By JENNIFER SHAMALLA
May 3 2012
When a politically correct cabal selectively applies rules of natural justice and the rule of law when it suits them, the arena of society becomes a lynching place where justice can no longer be guaranteed.
The origin of political correctness lies in the Frankfurt School, which was associated with the Institute for Social Research, a think tank formed in 1923.
Control of ideas and individualism were the keystone to the foundation of political correctness.
It was recognised that the only way for communism to spread was to contain individual thinking and brainwash a nation into accepting that an idea could only be valid if it came from “the correct” social group.
Politically correct thinking is purposefully directed to stifle freedom of thought, freedom of expression and freedom of speech and the right to individualism.
We should consider the fact that the so-called “like-minded” political set are scripting our destiny and that the politically correct but unelected cabal of so-called intelligentsia is creating a “background of acceptance” as it dictates the real politick of our new Constitution.
A series of events has provided the prelude for their script.
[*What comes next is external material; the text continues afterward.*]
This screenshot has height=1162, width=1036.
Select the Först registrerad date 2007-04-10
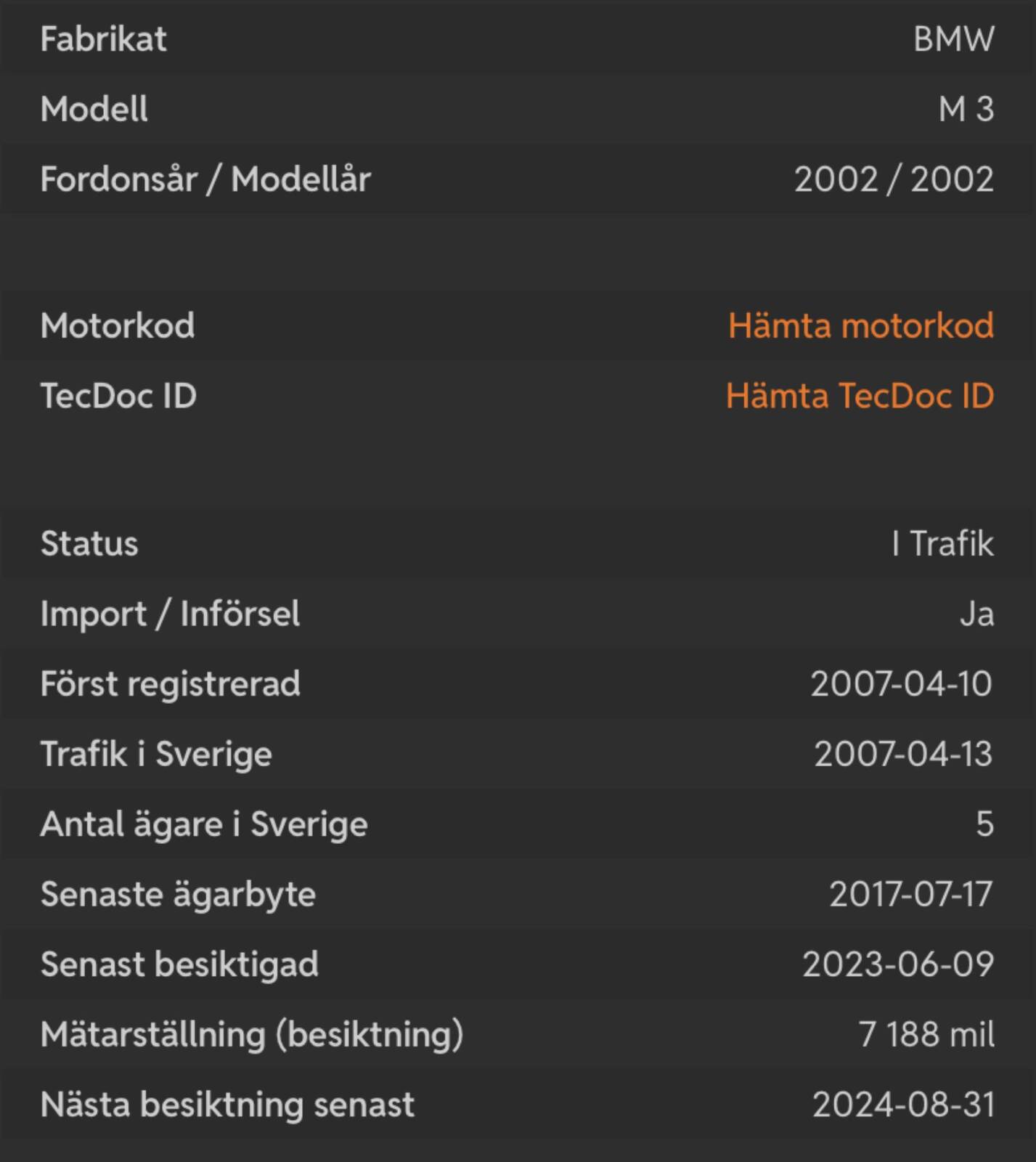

In the first event, a banned criminal gang well-known as extortionists and murderers has transformed itself into a “politically correct movement”, whose freedom of association is being championed by civil rights activists and foreign diplomats.
The obligation of the Kenya police to protect civilians from violence and the political and social entrenchment of “gang rule”, we are told, does not supersede the right of association. Is it fair to subject an entire nation to gang rule and violence?
Few question why the US has determined who its “enemy combatants” are and why it is unapologetic about its internationally proscribed handling of them.
Former Canadian Prime Minister Pierre Trudeau said about his country’s October 1970’s crisis that it was important for his government to use every means possible to defend society from the emergence of a parallel power, which challenges the elected power of citizenry.
He was determined to, in his words, “get rid” of those who sought to establish their authority through blackmail and crime. He called on “bleeding hearts around the world to go on and bleed”. Protecting a country from the possibility of crimes being committed, he said, was not negotiable.
We must ask, as Trudeau did, if there is any logic in playing devil’s advocate and being weak-kneed because we cannot stomach the severity that the police use to disperse crowds.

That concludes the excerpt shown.